Source passage -
You need to put your initial conditions in a list like so:
initial_conditions = [C0, P0]
P = odeint(modelP,t,initial_conditions)
you still have some error in your P function where try to access C which is not defined in the local scope of your function neither passed as an argument.
UPDATED
def modelP(P,t,C):
λc = 0.0601
K = 2000
α = 1 * (10**-4)
ν = 1 * (10**-6)
λp = 0.1
γ = 2
#returning odes
dPdt = ((λp))*P(1-(C+(γ*P))/K)+ (α*C)
dCdt = ((λc)*C)(1-(C+(γ*P))/K)-(α*C) + (ν*P)
return dPdt, dCdt
#initial conditions
C0= 256
P0 = 0
Pconds = [P0]
#time points
t = np.linspace(0,30)
#solve odes
P = odeint(modelP,t, Pconds, args=(C0,))

Problems -
• a. Output the odeint answer from "You need to" to "α = 1 * (10**-4)", with no changes.
• b. According to the odeint answer, what form should the initial conditions be given in?
The listing that follows comes from a different source than the odeint answer.

Supplied data -

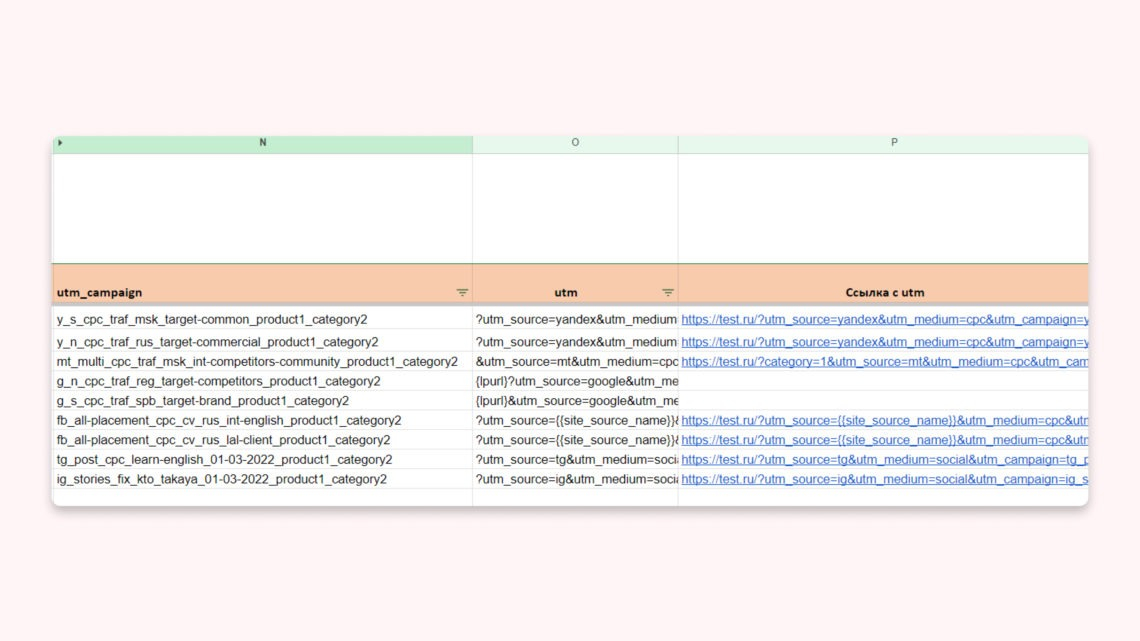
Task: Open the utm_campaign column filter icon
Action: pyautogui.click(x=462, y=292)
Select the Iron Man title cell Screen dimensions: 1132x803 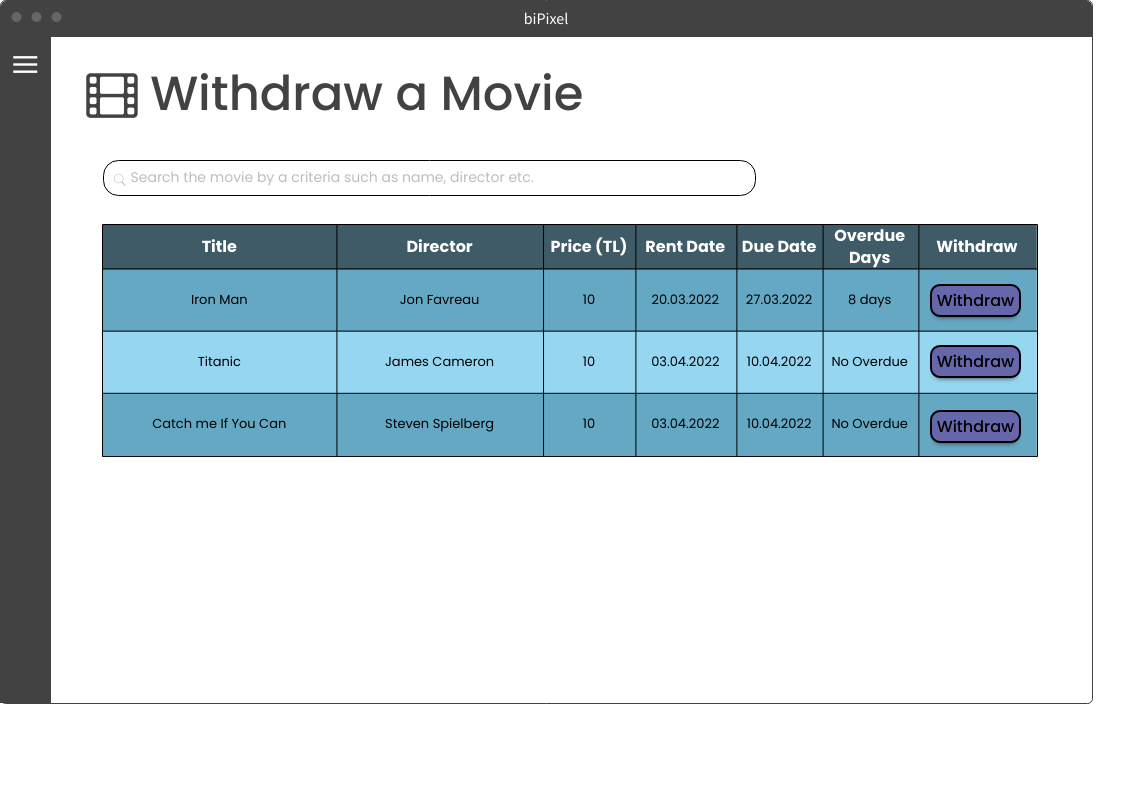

Completed exercise -
• a.
You need to put your initial conditions in a list like so:
initial_conditions = [C0, P0]
P = odeint(modelP,t,initial_conditions)
you still have some error in your P function where try to access C which is not defined in the local scope of your function neither passed as an argument.
UPDATED
def modelP(P,t,C):
λc = 0.0601
K = 2000
α = 1 * (10**-4)

• b. A list